_Dataset excerpts_.
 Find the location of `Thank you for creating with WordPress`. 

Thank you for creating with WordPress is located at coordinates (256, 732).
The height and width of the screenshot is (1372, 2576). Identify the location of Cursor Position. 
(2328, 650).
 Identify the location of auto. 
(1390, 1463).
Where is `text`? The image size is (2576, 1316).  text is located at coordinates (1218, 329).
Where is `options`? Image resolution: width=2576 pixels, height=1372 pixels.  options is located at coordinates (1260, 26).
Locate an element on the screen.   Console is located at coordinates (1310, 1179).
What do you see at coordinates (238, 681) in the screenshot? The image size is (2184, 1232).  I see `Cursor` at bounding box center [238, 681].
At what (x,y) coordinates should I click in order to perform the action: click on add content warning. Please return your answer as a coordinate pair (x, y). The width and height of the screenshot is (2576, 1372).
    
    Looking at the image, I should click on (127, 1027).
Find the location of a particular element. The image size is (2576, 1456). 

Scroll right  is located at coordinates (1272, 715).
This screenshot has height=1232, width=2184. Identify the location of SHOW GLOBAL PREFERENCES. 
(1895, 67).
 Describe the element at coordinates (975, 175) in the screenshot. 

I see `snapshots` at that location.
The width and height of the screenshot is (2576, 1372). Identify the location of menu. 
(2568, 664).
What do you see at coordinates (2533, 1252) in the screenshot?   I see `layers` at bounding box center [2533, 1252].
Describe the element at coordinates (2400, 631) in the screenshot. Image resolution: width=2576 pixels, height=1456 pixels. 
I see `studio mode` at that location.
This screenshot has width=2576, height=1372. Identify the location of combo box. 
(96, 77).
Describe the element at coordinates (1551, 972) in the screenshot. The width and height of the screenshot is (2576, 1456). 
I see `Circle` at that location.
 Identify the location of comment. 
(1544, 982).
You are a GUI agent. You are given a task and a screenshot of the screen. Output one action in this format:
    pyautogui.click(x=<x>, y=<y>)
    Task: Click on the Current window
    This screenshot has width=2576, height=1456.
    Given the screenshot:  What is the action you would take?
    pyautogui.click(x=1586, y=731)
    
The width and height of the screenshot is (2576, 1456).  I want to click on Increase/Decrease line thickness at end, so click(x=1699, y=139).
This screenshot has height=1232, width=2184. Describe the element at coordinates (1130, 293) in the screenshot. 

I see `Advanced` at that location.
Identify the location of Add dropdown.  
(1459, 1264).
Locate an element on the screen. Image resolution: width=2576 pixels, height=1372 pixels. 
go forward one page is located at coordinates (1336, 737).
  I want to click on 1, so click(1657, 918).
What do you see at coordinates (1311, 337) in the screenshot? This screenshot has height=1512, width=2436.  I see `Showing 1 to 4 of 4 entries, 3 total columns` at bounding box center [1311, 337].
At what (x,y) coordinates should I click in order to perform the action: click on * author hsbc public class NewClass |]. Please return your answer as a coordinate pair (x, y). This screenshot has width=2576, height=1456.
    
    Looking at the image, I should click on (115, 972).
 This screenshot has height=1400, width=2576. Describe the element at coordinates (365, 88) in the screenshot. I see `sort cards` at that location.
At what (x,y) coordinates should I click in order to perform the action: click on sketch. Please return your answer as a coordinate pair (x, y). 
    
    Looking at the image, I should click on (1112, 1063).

_Instruction_. Copy the records word for word, starting at the line that contains "Identify the location of Add dropdown." and continuing through the end of the records.

_Response below_.
Identify the location of Add dropdown.  
(1459, 1264).
Locate an element on the screen. Image resolution: width=2576 pixels, height=1372 pixels. 
go forward one page is located at coordinates (1336, 737).
  I want to click on 1, so click(1657, 918).
What do you see at coordinates (1311, 337) in the screenshot? This screenshot has height=1512, width=2436.  I see `Showing 1 to 4 of 4 entries, 3 total columns` at bounding box center [1311, 337].
At what (x,y) coordinates should I click in order to perform the action: click on * author hsbc public class NewClass |]. Please return your answer as a coordinate pair (x, y). This screenshot has width=2576, height=1456.
    
    Looking at the image, I should click on (115, 972).
 This screenshot has height=1400, width=2576. Describe the element at coordinates (365, 88) in the screenshot. I see `sort cards` at that location.
At what (x,y) coordinates should I click in order to perform the action: click on sketch. Please return your answer as a coordinate pair (x, y). 
    
    Looking at the image, I should click on (1112, 1063).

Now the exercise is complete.